Dodał, że lepsza, ale też droższa jest ochrona osób poszkodowanych, do czego zobowiązują ubezpieczycieli nowe regulacje prawne, orzecznictwo sądowe czy wytyczne nadzoru finansowego. To wszystko przynosi - poza wyższymi wypłatami dla poszkodowanych - także wzrost ceny usługi, jaką jest ubezpieczenie OC. Takie warunki dotyczą każdego gracza na rynku, stąd obserwowane wzrosty cen - wyjaśnił Prądzyński.

Zaznaczył, że obserwowana kilka lat temu konkurencyjna walka pomiędzy ubezpieczycielami to również nic innego, jak konsekwencja warunków rynkowych. Przy OC mamy stały zakres usługi, więc konkurować można było jedynie ceną - zapewnił prezes. Był to natomiast element walki każdego zakładu o klienta, więc używanie terminu „zmowa” czy
porozumienie” nie ma tu sensu, bo chodzi o coś wręcz przeciwnego
- podkreślił szef PIU.

Natychmiastowej interwencji ws. podwyżki ubezpieczeń OC domagali się we wtorek od premier Beaty Szydło posłowie PO, którzy podkreślali, że w Polsce jest zarejestrowanych 31 mln aut objętych takim ubezpieczeniem, a więc ponad 20 mln osób w Polsce musi zmierzyć się z drastyczną podwyżką cen, średnio o 36 proc., w skrajnych przypadkach nawet o 500 proc.

W czwartek reporter RMF FM informował, że Urząd Ochrony Konkurencji i Konsumentów bada, czy wojna cenowa ubezpieczycieli z ostatnich lat nie była formą zmowy cenowej. Urząd sprawdza, czy działające w Polsce firmy ubezpieczeniowe się nie zmówiły i czy przez ostatnie lata nie zaniżały stawek OC.
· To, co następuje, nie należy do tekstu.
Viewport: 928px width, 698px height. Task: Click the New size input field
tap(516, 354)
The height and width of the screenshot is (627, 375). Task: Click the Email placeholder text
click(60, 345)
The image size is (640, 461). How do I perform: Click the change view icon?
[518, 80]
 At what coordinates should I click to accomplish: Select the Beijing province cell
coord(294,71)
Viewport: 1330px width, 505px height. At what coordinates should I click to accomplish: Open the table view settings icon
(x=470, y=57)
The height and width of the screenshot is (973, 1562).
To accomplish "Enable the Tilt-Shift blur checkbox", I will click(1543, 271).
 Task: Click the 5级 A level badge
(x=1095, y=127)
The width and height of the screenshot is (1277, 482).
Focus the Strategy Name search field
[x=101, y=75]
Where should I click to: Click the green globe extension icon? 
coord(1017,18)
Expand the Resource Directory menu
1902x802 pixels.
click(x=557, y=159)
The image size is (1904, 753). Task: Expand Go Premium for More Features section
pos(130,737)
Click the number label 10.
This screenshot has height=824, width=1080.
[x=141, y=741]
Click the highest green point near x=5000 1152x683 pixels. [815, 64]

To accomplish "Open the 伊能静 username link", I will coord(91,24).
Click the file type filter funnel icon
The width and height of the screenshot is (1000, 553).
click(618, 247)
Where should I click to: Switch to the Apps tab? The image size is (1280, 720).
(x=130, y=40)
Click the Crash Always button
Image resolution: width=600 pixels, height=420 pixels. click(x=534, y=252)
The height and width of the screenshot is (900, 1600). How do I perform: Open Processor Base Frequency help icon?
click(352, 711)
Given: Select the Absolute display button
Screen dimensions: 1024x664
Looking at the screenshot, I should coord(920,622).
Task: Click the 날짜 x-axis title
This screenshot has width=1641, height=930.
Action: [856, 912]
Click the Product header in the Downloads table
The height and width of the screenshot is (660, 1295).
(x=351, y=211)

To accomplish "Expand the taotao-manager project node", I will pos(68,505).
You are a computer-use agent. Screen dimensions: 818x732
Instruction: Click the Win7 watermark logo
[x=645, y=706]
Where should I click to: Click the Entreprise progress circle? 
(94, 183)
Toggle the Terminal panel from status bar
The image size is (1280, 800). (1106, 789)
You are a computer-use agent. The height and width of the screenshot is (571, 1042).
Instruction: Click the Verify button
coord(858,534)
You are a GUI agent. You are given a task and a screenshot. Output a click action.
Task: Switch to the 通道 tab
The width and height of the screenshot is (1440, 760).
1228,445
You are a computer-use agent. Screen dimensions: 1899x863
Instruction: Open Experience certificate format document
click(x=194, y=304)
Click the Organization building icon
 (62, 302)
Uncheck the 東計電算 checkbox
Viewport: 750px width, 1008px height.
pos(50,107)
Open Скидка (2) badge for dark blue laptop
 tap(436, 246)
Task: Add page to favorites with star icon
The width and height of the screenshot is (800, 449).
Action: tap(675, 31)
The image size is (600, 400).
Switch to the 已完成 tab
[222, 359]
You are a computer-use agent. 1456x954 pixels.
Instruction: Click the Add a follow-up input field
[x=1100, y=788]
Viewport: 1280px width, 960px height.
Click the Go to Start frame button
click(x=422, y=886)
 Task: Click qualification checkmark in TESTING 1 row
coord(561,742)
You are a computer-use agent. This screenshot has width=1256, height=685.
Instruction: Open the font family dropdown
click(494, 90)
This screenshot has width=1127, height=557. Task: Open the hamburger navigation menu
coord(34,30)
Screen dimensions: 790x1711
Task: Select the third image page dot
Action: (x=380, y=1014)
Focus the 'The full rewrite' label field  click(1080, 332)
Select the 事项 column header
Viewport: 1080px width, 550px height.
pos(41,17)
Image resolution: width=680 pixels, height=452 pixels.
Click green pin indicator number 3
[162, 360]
W czwartek premier Beata Szydło pytana podczas konferencji o ewentualną

interwencję rządu w związku z gwałtownym wzrostem cen na rynku

obowiązkowych polis komunikacyjnych OC, deklarowała, że czeka właśnie na

rozstrzygnięcia z UOKiK. Prowadzi i przygląda się całej sprawie

UOKiK, czyli ta instytucja, która jest do tego jak najbardziej

upoważniona. Czekam na rozstrzygnięcia, które z UOKiK zostaną

przedstawione" - powiedziała premier.